Your assignment:
Please state the number of lines in the entries below where the word "computer" appears. Include nothing else.

[Saved data entries]
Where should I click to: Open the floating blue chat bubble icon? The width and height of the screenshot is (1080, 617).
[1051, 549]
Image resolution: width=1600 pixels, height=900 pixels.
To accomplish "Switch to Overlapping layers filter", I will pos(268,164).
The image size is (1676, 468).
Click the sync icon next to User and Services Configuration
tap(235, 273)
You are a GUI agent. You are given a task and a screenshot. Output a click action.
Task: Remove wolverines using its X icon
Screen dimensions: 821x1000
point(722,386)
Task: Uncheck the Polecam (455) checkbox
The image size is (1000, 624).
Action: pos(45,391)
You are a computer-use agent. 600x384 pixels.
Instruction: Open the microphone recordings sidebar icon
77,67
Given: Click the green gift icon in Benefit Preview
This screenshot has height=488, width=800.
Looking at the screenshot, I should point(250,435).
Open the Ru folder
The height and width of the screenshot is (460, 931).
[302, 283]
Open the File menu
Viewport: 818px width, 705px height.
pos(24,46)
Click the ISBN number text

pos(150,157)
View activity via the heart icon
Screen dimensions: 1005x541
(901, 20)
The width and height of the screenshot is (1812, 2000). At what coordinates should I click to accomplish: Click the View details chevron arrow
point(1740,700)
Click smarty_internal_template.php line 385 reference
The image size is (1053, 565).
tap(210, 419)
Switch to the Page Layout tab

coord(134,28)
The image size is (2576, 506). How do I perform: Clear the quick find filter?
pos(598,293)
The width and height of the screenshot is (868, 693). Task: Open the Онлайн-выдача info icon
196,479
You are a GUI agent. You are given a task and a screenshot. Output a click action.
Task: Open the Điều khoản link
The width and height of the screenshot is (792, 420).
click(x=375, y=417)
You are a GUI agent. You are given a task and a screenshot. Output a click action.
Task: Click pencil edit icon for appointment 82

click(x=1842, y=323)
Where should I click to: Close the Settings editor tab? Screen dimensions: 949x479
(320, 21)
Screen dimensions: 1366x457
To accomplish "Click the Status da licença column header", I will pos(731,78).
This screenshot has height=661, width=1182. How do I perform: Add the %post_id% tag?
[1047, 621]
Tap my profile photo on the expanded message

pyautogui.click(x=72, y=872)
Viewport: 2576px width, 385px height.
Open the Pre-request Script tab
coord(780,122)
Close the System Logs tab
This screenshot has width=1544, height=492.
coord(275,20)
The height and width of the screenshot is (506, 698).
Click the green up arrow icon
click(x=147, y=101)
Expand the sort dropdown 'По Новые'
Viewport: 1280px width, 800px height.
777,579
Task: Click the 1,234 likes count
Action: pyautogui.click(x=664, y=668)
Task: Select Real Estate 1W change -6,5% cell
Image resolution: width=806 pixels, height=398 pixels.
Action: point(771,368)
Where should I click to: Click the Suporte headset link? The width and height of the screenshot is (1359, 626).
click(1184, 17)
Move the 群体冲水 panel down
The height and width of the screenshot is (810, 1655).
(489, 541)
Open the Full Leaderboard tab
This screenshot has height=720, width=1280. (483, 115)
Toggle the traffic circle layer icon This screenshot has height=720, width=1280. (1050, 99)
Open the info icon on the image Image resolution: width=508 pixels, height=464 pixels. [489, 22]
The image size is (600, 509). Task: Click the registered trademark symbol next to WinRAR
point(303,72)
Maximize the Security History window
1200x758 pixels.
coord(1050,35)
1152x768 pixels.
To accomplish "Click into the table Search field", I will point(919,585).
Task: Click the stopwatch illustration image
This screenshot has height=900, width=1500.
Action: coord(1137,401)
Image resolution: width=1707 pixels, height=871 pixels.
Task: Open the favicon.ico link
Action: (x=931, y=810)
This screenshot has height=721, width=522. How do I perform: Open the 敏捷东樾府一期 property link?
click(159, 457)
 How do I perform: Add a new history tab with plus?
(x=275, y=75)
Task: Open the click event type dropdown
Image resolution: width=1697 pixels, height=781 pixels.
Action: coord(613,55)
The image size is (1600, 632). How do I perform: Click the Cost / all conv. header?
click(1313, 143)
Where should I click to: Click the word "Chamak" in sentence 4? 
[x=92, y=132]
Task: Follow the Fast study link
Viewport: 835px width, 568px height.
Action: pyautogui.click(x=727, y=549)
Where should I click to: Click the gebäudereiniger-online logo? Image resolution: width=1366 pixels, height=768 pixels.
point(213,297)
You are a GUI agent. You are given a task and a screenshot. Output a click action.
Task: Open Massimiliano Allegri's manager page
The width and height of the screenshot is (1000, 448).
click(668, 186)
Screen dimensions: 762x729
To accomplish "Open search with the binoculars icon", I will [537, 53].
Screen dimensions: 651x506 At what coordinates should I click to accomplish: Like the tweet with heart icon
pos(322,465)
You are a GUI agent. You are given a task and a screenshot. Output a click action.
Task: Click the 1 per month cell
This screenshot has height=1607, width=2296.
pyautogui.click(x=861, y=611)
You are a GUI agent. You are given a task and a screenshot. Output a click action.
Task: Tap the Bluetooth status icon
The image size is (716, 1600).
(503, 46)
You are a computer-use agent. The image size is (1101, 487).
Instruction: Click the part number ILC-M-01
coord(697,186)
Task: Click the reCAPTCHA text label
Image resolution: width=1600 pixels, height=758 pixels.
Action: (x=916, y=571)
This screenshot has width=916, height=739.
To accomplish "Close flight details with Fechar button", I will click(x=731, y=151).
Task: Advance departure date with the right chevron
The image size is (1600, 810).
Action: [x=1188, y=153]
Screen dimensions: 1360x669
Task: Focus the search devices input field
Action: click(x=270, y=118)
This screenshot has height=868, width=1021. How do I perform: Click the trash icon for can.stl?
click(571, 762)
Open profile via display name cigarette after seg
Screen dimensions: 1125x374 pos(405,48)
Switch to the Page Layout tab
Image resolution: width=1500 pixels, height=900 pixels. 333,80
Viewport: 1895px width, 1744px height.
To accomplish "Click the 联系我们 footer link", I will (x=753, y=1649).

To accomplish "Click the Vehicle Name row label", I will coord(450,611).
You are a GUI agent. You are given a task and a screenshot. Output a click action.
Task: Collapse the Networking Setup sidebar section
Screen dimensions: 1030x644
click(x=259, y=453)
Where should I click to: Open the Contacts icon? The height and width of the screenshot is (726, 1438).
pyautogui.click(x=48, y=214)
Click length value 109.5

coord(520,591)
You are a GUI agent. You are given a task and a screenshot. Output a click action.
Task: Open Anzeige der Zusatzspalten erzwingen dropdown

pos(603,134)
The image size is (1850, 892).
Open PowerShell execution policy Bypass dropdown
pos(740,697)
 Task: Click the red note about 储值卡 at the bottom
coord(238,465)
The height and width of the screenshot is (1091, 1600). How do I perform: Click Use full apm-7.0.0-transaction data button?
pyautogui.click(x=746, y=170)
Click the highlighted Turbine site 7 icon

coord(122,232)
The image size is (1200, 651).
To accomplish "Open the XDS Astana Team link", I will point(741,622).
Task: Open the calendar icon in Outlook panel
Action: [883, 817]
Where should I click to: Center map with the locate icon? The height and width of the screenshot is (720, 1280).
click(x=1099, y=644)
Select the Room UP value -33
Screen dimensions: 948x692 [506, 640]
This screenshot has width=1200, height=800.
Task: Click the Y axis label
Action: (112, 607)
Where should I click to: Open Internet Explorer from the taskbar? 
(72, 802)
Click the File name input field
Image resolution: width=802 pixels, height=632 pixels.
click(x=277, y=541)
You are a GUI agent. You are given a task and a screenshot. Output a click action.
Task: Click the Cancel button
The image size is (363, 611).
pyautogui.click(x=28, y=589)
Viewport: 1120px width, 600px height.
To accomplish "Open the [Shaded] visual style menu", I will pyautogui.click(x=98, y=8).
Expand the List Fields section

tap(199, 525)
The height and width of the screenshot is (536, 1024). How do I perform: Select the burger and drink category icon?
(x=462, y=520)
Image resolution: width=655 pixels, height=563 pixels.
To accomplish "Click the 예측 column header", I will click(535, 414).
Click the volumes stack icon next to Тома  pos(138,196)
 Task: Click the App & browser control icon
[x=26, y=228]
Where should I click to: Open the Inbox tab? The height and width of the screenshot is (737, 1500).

Solution for this task:
2